Once at home, Al and I assess the damage. The prop is too damaged to be repaired, but the bottom of the hootchie just needs some sanding. Fortunately, the boat came with a second propeller, and the fiberglass scratch, well that was just the first of many to come.
In 2008 we took our fun little, much broken in boat to Lake Powell. At the always busy Bullfrog Marina, with the Camper on the truck, Al backs the boat down the ramp between a large houseboat on one side and cabin cruiser on the other side. Perfect execution….what a stud! I’m already in the boat and with the trailer submerged properly, I start the engine and tilt hootchie down. Al unhooks the boat from the trailer, I back’er off and cruise around the cove while Al parks the truck and trailer. I then pick him up at the dock, without the boat coming in contact with any structures, pick Al up and off we go.
After a day of exploration and serious gas gauge observing, it’s time to return to the Marina. Lake Powell goes on for miles and services are far and few between. Running out of gas is not a good idea. Once at the Marina, the procedure is now done in reverse. I drop Al off, cruise around the cove until he has the trailer properly submerged then bring’er in. Al ties her to the trailer, I turn off the engine, tilt the hootchie, Al drives to the parking lot, I climb out, we finish tieing her down. More than once, we’d get compliments on how efficient we were. One day a guy pulling his boat out next to us asked Al, “How did you get your wife to drive the boat so well? You’re in and done, ready to roll in minutes.” Al’s response, “It’s all in the training”. Yeah, right smart ass! Boy, we did get good at it though.
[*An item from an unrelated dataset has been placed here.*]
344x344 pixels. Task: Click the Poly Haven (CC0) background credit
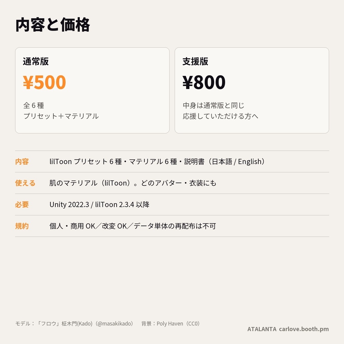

However, we won’t talk about the time I brought the boat in so fast the boat almost ended up in the back of the truck bed. Al
had a few choice words to say that time. We’ll save that story for another time.
The moral of my story; take a ‘trial run’ or two staying close to home as you break in your new toy. You never know what troubles you might encounter and it’s nice to have tools, friends, and familiar services near by and hopefully no audience!